Capuride

Clinical data
- Other names: Pacinox, valnoctylurea

Identifiers
- IUPAC name N-carbamoyl-2-ethyl-3-methylpentanamide;
- CAS Number: 5579-13-5;
- PubChem CID: 231285;
- ChemSpider: 201505;
- UNII: 3FO9QT93IS;
- KEGG: D03377;
- ChEBI: CHEBI:134831;
- ChEMBL: ChEMBL392861;
- CompTox Dashboard (EPA): DTXSID5022728 ;

Chemical and physical data
- Formula: C_{9}H_{18}N_{2}O_{2}
- Molar mass: 186.255 g·mol^{−1}
- 3D model (JSmol): Interactive image;
- SMILES CCC(C)C(CC)C(=O)NC(=O)N;
- InChI InChI=InChI=1S/C9H18N2O2/c1-4-6(3)7(5-2)8(12)11-9(10)13/h6-7H,4-5H2,1-3H3,(H3,10,11,12,13); Key:HLSLSXBFTXUKCY-UHFFFAOYSA-N;

= Capuride =

Sedative-hypnotic drug

Capuride is a synthetic sedative-hypnotic drug of the N-acylurea class, primarily developed and studied as a preanesthetic agent to promote sleep prior to surgery.

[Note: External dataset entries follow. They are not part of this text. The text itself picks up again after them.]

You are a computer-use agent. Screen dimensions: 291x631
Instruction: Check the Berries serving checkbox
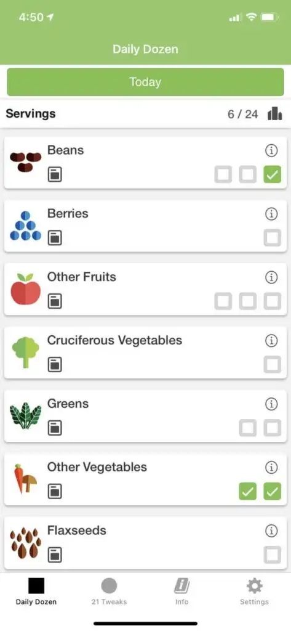click(x=272, y=238)
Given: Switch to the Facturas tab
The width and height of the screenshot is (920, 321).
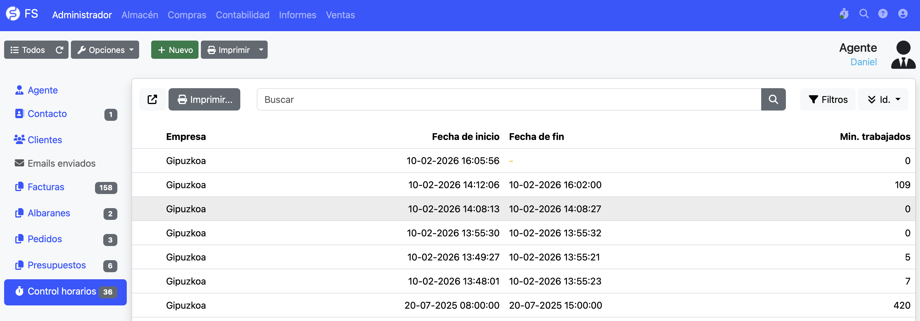Looking at the screenshot, I should pyautogui.click(x=46, y=187).
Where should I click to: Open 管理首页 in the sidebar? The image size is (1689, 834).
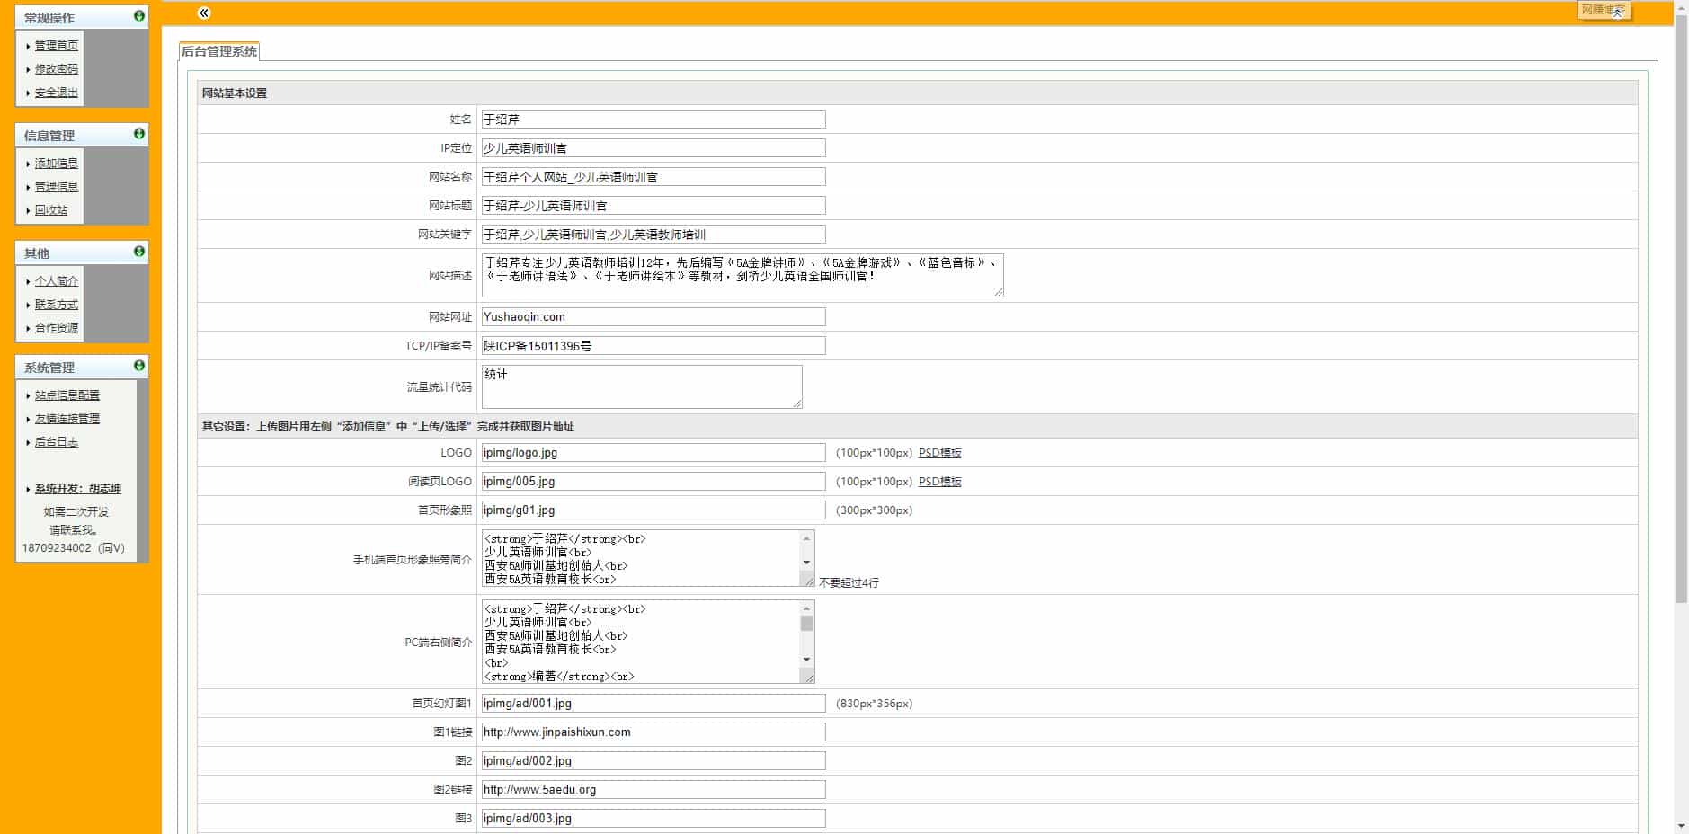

It has a mechanism and duration of action considered similar to that of short-acting barbiturates, although it is chemically distinct. Clinical studies from the 1970s demonstrated capuride's efficacy in facilitating presurgical sleep, situating it among early modern hypnotic agents, but its clinical use has been superseded by safer alternatives.